TEXTO BASE
════════════════════

Y bien, ahora sí: nuestra pequeña gran escena inicial desquiciadora ha concluido.
¿Qué tenemos hasta aquí? ¿Qué le he ofrecido, señor Editor? No poco, creo.
El narrador hasta se toma la licencia para provocarnos, descaradamente, apenas encubierto en la credibilidad que le otorguemos a sus fantasías. Y se atreve a más, porque sabe que nos tiene ahí, detrás suyo.
Repasemos: el despertar de una niña en mitad de la noche, un acto sexual violento, salvaje, dos crímenes a cuchillo, un pavoroso incendio, el perfume (atroz) de dos cuerpos carbonizados y las lágrimas (lentas) de una niña temblorosa, desamparada para el resto de sus días.
Pude, lo sé, haberle ofrecido más. Y pondré sólo un ejemplo para que perciba usted las infinitas posibilidades del arte de narrar.
A mí, estas disquisiciones me parecen asombrosas, sumamente simpáticas, divertidas, tal vez porque las vivo tal cual y se me repiten cada vez que estoy escribiendo algo, e infinidad de veces me deliro en medio de estos argumentos dialécticos que se convierten en verdaderos encierros.
Y Feinman utiliza estos planteos, evidentemente muy comunes entre los que escribimos, y los vuelca en su historia, se despoja él de sus fantasmas, y lo logra, nos los traspasa.

════════════════════

SECCIÓN DEL LISTADO
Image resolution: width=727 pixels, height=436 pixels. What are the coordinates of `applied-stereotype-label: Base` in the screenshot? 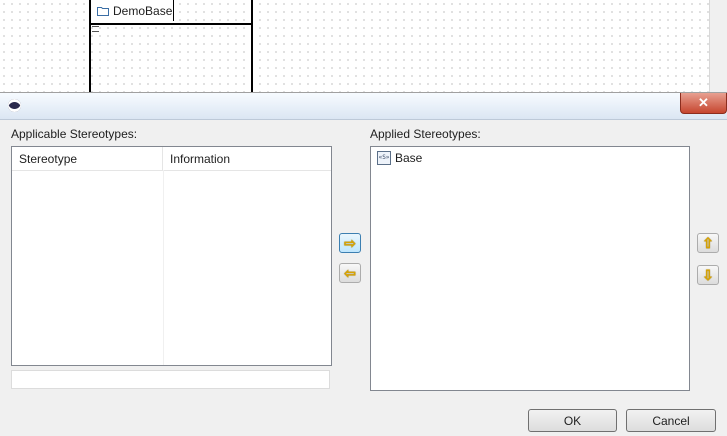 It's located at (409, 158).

════════════════════

CONSIGNAS
1 – Conteste con brevedad a partir del texto sobre la escena inicial:
(a) ¿A quién se dirige el narrador con la pregunta "¿Qué le he ofrecido"?
(b) ¿Cuántos crímenes a cuchillo aparecen en el repaso de la escena?
(c) ¿Qué hace Feinman con estos planteos, según la última oración?
2 – Prosiga el texto sobre la escena inicial y el arte de narrar a partir de su última oración.
El listado constituye un material aparte, sin relación con el texto base.

RESPUESTAS
1 –
(a) Al señor Editor.
(b) Dos.
(c) Los vuelca en su historia.

2 –
Lo digo en la medida de lo que me llega su ficción, y lo que él, a través de su remitente/narrador, va comentando sobre su propio proceso creativo. Sin límites. Hasta puede pensar por qué otros derroteros podría haber llevado sus personajes.
Pude, y he aquí el ejemplo, haberle narrado cómo una de las vigas en llamas se desprendía del techo y caía, ¿estrepitosamente?, sobre una pierna de la pequeña Ana. ¿Qué hubiera logrado con esto? Caramba, ¿no lo ve usted? Hubiera logrado una pequeña Ana coja. Coja para siempre. ¿La imagina o no? La gran escena inicial desquiciadora no sólo habría dejado entonces una marca psíquica en nuestra pequeña, sino también una marca física.
¿Qué opina?
¿Lo hago o no?
¿Tenemos o no tenemos una pequeña Ana coja?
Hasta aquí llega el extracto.